Current language-driven autonomous driving systems exhibit insufficient robustness when confronted with variations in phrasing, ambiguity, noise, or misleading instructions, and lack systematic evaluation of reliability at the instruction level. This work proposes ICR-Drive, a diagnostic framework that formalizes and quantifies counterfactual robustness of language commands for the first time. By generating four controlled types of instruction variants—rewritten, ambiguous, noisy, and misleading—within the CARLA closed-loop simulation under fixed-route conditions, the framework isolates the impact of linguistic perturbations on driving performance.
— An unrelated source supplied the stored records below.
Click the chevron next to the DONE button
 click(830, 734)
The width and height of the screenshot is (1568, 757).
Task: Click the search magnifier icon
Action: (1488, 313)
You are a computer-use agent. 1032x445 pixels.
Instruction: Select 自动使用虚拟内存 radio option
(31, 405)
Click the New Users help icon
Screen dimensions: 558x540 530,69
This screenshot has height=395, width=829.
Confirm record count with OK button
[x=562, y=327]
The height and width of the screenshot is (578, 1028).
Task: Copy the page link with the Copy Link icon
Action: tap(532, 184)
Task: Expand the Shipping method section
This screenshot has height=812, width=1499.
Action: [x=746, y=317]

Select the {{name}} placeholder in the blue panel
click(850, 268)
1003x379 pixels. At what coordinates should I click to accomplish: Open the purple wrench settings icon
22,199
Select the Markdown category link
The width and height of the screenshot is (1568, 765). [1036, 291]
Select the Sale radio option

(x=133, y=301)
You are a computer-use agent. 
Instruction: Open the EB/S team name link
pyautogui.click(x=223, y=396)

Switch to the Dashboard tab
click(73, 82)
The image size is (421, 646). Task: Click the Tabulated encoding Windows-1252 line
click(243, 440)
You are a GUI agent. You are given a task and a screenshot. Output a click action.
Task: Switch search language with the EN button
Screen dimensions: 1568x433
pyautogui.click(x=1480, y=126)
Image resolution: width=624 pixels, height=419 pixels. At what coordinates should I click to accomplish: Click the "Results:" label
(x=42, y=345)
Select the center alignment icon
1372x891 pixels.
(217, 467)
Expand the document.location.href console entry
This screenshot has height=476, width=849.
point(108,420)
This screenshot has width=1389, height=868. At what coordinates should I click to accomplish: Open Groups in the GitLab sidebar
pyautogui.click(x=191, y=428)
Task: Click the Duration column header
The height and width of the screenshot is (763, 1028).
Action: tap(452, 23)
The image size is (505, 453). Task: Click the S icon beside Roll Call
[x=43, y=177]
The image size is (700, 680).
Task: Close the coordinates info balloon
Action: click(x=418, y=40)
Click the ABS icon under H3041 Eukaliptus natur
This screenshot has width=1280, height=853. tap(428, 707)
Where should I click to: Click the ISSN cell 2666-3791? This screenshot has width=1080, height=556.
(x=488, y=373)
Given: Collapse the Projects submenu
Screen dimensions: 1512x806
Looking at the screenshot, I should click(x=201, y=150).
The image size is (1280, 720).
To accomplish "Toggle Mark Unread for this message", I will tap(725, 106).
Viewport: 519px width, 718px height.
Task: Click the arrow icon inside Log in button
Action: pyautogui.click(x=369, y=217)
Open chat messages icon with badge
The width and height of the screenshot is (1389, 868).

Experiments reveal that state-of-the-art systems such as LMDrive and BEVDriver suffer significant performance degradation and exhibit distinct failure modes even under minor instruction perturbations, exposing critical reliability gaps in current embodied foundation models for safety-critical scenarios.

Recent progress in vision-language-action (VLA) models has enabled language-conditioned driving agents to execute natural-language navigation commands in closed-loop simulation, yet standard evaluations largely assume instructions are precise and well-formed. In deployment, instructions vary in phrasing and specificity, may omit critical qualifiers, and can occasionally include misleading, authority-framed text, leaving instruction-level robustness under-measured. We introduce ICR-Drive, a diagnostic framework for instruction counterfactual robustness in end-to-end language-conditioned autonomous driving. ICR-Drive generates controlled instruction variants spanning four perturbation families: Paraphrase, Ambiguity, Noise, and Misleading, where Misleading variants conflict with the navigation goal and attempt to override intent. We replay identical CARLA routes under matched simulator configurations and seeds to isolate performance changes attributable to instruction language. Robustness is quantified using standard CARLA Leaderboard metrics and per-family performance degradation relative to the baseline instruction. Experiments on LMDrive and BEVDriver show that minor instruction changes can induce substantial performance drops and distinct failure modes, revealing a reliability gap for deploying embodied foundation models in safety-critical driving.